Impressive job, David.

I hope I will find the time to look at some details, it looks like there's 
a lot to learn from your solution.

Thanks, as always, for all the time and effort you put into this framework.

BR
Glauco

Il giorno lunedì 25 luglio 2022 alle 00:59:24 UTC+2 David A. Wheeler ha 
scritto:

> All:
>
> I've made some improvements to the us.metamath.org website infrastructure.
> Details, including upcoming plans, are below. Comments welcome!
>
> --- David A. Wheeler
>
> ====================
>
> The most obvious change is that while you can continue to use the old 
> "http:"
> URLs, all such requests are immediately upgraded to secure "https:" 
> requests.
> Once you're using http requests, all relative requests continue to use 
> https.
> The TLS (security) certificates used by https are provided
> by Let's Encrypt, and they are automatically updated.
>
> I've made some other improvements (mostly to security); all should be 
> invisible:
> * We now use Debian 11 not Debian 10 (this upgrade improved security & 
> performance somewhat)
> * The system now *automatically* downloads & installs security updates, so 
> any vulnerabilities
> publicly found will be quickly addressed without waiting for me or anyone 
> else.
> * We now have a simple intrusion prevention system enabled (fail2ban - 
> it's primarily there
> to counter simplistic mass attacks).
> * I've enabled a basic firewall to make life slightly harder on attackers 
> by ensuring that
> only specific identified services are visible.
> * I've slightly hardened the kernel configuration against attack
> (e.g., by enabling source address verification & ignoring source routing)
> * I've slightly hardened the web server (nginx) against attack
> (e.g., by only allowing the HTTP requests GET, HEAD, and OPTIONS).
>
> There's always some additional security hardening you can do, but I'm 
> hoping that
> these steps will be adequate to keep the site relatively secure.
>
> I've made a larger but subtler change by switching to an "Infrastructure 
> as Code" approach.
> That is, the *entire* server is defined by a set of scripts here:
> https://github.com/metamath/metamath-website-scripts
> We can at any time destroy the current virtual server & recreate it 
> automatically
> with those scripts.
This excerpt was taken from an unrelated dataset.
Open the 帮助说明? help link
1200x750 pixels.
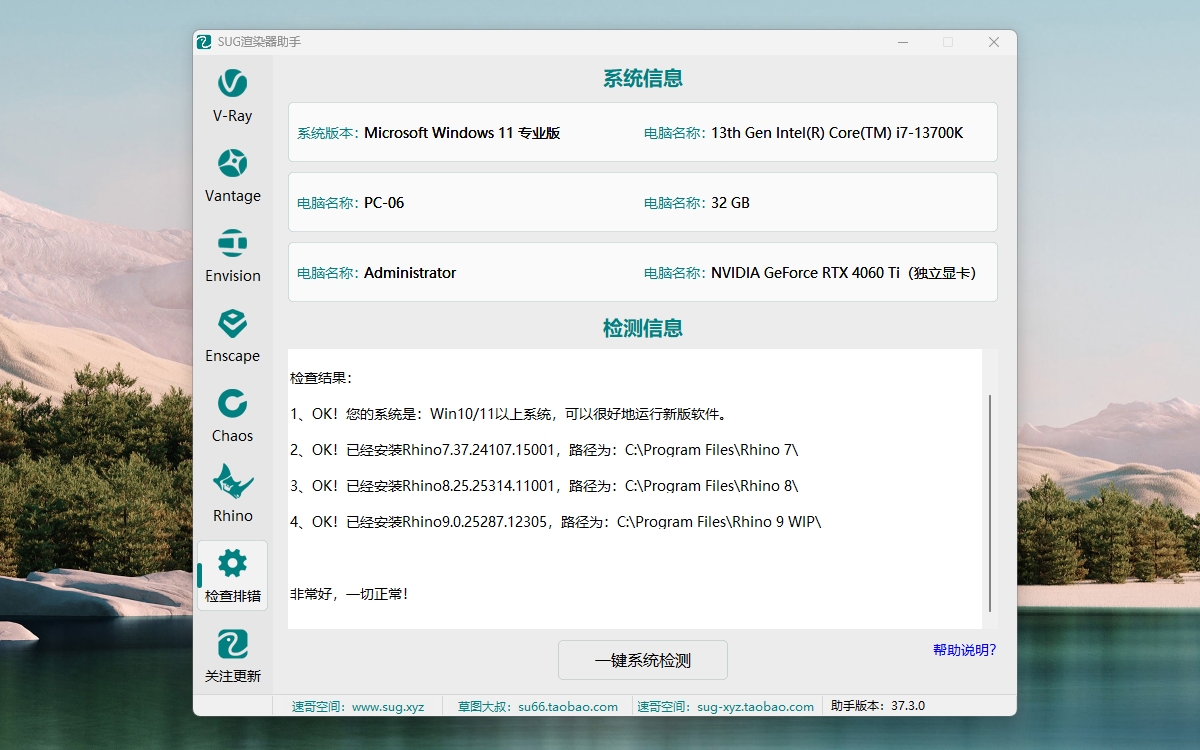964,650
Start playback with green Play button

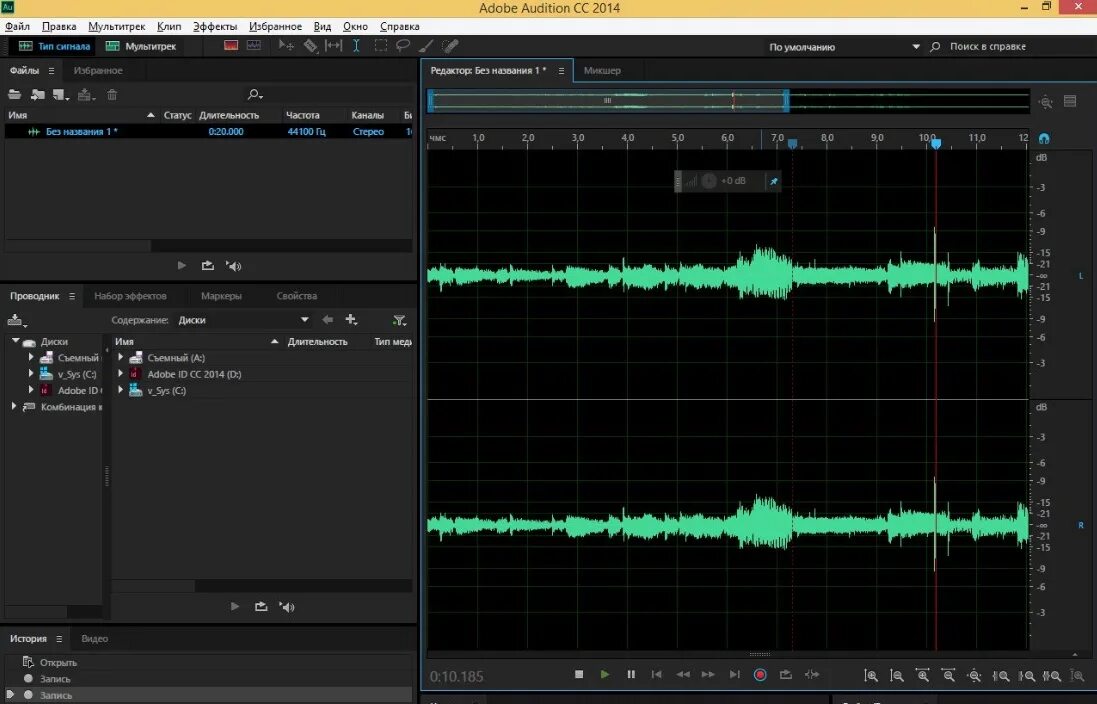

This eliminates the "I wonder how this server is 
> configured" mystery,
> and more importantly, it means we can always rebuild the server from 
> scratch whenever we want
> (making the server like cattle instead of like a pet). Anyone can review 
> those scripts and
> propose improvements, which if accepted will improve the system.
>
> Currently us.metamath.org is just the web server. I plan to eventually 
> *also* make it
> the system that regenerates the website, 1/day. That is taking longer to 
> implement.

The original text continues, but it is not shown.